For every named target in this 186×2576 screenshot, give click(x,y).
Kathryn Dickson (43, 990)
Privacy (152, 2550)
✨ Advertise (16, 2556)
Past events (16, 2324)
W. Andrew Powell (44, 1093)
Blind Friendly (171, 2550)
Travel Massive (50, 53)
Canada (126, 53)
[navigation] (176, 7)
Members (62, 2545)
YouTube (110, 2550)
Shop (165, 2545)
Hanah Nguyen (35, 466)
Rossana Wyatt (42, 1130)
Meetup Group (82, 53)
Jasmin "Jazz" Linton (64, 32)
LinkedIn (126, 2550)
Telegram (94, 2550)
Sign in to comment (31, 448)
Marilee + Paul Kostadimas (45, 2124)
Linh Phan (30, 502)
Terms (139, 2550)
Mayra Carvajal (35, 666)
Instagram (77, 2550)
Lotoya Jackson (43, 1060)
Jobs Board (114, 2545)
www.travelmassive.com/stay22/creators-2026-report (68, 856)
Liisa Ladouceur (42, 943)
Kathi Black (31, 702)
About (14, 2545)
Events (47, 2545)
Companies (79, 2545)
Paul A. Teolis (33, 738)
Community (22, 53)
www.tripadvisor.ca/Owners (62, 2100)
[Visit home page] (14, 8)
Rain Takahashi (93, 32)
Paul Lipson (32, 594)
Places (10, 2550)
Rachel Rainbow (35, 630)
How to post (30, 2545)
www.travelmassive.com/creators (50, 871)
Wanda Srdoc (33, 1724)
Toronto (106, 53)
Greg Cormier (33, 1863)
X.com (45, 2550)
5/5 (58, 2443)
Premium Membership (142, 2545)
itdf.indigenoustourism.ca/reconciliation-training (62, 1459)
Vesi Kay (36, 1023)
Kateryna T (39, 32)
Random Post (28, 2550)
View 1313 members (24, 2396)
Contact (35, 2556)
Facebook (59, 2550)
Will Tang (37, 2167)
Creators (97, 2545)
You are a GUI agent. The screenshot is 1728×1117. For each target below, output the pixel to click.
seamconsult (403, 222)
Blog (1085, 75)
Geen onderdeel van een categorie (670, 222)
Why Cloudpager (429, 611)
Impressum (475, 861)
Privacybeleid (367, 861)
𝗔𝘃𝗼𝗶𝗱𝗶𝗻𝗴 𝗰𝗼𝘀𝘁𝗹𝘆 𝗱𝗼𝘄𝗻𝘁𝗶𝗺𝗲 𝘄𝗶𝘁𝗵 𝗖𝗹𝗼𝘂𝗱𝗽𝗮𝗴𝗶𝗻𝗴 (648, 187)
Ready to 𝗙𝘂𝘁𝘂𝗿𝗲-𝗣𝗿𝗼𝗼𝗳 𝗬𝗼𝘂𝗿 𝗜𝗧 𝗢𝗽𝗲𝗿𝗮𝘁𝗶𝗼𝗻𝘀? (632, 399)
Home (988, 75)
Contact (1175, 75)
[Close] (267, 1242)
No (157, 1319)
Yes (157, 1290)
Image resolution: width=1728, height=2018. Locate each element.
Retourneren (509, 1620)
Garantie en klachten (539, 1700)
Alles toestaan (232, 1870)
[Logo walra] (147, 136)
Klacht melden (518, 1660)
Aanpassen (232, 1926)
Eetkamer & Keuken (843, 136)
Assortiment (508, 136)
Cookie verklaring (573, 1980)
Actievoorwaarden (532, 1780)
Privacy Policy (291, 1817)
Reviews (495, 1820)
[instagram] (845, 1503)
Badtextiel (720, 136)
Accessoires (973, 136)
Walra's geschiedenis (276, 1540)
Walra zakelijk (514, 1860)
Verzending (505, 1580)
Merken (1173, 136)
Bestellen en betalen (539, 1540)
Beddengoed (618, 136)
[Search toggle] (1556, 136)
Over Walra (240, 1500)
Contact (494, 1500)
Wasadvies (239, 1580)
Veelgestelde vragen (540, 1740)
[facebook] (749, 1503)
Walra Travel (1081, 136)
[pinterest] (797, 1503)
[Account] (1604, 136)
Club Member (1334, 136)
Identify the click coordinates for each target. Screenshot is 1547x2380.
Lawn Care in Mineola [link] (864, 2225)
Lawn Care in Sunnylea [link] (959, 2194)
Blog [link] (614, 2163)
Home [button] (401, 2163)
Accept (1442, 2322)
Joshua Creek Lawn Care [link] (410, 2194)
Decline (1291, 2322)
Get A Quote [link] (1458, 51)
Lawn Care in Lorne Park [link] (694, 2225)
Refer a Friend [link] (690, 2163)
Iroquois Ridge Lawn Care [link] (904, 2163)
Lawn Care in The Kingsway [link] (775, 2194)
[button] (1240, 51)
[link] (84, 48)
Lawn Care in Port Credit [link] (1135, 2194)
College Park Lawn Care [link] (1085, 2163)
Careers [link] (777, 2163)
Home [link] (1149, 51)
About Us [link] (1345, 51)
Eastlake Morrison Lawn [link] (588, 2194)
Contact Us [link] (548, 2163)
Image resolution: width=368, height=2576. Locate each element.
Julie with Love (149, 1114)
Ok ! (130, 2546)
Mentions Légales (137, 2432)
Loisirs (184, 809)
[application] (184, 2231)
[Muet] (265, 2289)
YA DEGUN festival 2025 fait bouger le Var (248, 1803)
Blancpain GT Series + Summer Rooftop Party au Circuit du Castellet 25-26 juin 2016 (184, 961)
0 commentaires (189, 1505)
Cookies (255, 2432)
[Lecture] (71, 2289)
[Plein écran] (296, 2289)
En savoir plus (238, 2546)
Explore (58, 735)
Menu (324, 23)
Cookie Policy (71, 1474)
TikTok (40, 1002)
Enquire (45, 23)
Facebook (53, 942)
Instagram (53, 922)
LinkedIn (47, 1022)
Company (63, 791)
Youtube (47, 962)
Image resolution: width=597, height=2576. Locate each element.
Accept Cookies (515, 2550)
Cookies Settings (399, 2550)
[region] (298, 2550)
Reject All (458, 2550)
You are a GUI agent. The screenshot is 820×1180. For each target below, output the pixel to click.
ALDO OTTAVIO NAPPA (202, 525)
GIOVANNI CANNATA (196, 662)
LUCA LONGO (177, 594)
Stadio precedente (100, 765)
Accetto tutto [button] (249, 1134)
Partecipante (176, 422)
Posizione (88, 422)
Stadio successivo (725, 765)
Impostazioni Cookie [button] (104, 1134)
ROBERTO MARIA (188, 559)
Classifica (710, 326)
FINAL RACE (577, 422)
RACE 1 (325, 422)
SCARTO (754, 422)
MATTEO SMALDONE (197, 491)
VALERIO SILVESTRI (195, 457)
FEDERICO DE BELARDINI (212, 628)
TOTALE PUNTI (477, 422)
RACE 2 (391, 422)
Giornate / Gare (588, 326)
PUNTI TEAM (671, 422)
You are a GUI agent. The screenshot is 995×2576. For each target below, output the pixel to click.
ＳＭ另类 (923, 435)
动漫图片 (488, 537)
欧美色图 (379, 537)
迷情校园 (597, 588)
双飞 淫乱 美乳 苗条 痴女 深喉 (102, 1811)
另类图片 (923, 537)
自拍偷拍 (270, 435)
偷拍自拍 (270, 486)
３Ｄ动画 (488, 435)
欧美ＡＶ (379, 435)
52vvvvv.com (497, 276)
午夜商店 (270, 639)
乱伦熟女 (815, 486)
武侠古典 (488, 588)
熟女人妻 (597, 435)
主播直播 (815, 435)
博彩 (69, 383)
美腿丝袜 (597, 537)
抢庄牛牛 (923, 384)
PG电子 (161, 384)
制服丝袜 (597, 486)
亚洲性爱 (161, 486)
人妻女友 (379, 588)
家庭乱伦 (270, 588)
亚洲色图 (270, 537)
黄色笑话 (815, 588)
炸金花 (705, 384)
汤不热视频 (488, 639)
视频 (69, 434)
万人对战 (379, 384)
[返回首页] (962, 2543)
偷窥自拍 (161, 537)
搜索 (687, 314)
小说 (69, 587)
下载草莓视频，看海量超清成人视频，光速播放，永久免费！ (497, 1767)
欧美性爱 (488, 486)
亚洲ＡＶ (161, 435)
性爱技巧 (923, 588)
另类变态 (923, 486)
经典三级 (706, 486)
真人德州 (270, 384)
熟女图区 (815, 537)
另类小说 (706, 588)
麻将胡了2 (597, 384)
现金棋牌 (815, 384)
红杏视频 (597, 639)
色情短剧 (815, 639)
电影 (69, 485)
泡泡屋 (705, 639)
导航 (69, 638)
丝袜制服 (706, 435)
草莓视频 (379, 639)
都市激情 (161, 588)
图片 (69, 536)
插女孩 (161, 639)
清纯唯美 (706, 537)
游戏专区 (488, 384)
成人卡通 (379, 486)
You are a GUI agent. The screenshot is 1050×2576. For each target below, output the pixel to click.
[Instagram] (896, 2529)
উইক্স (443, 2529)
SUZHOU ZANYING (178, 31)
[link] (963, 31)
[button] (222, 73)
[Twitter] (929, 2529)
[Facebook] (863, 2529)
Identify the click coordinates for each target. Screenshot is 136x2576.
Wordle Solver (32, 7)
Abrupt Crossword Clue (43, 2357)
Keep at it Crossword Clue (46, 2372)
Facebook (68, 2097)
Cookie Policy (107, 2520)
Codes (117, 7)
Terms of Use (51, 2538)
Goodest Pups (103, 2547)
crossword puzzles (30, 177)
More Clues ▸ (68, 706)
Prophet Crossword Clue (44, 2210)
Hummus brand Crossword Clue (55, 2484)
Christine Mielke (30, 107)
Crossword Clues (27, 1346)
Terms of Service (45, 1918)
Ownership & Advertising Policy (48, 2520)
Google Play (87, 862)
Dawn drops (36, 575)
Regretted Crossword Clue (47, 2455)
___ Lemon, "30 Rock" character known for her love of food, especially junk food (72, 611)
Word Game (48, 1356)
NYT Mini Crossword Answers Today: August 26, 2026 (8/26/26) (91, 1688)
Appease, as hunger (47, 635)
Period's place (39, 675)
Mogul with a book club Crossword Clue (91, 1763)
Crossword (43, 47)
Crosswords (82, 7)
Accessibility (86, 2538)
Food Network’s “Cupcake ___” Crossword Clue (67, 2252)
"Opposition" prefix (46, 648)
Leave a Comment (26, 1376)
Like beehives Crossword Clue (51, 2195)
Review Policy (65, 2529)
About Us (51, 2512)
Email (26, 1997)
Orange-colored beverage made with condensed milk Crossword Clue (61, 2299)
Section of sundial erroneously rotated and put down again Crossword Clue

* Stated problem
Put the stretch of data from the line containing "[link] (963, 31)" through the line containing "Facebook (68, 2097)" into a Markdown table with the columns No. and Entry, one numbered row per line, leaving out blank lines.

* Response to the exercise
| No. | Entry |
|---|---|
| 1 | [link] (963, 31) |
| 2 | [button] (222, 73) |
| 3 | [Twitter] (929, 2529) |
| 4 | [Facebook] (863, 2529) |
| 5 | Identify the click coordinates for each target. Screenshot is 136x2576. |
| 6 | Wordle Solver (32, 7) |
| 7 | Abrupt Crossword Clue (43, 2357) |
| 8 | Keep at it Crossword Clue (46, 2372) |
| 9 | Facebook (68, 2097) |